(Data for this task Opens)

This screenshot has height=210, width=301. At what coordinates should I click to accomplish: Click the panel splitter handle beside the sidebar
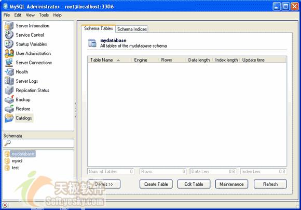click(75, 110)
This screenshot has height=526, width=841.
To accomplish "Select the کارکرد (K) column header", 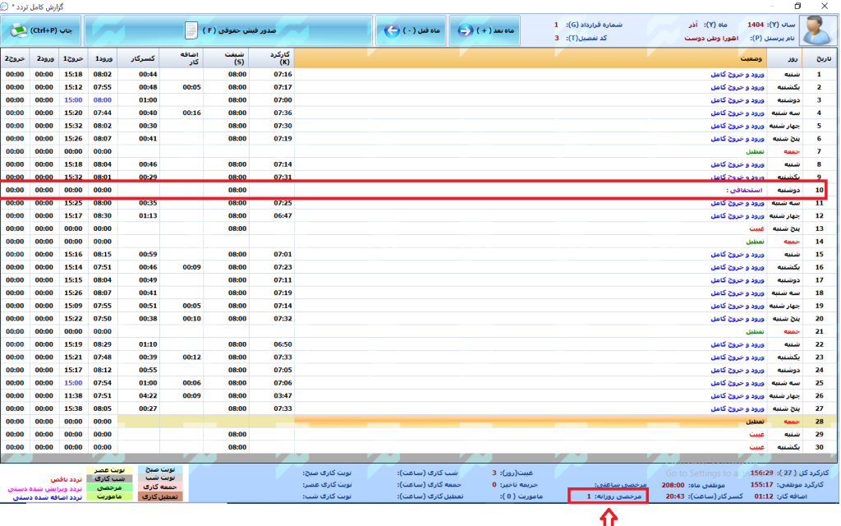I will coord(272,58).
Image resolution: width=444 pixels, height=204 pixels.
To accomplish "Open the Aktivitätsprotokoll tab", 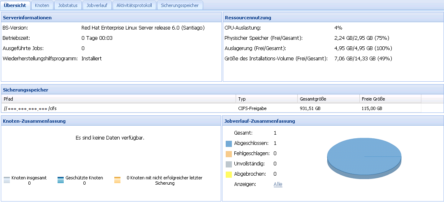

(Data for this task Closes)

Only exact duplicates of the lines from the one containing "Image resolution: width=444" through the final line of the entries, both included, are needed, with pictures left out.

[Answer to this task]
Image resolution: width=444 pixels, height=204 pixels.
To accomplish "Open the Aktivitätsprotokoll tab", 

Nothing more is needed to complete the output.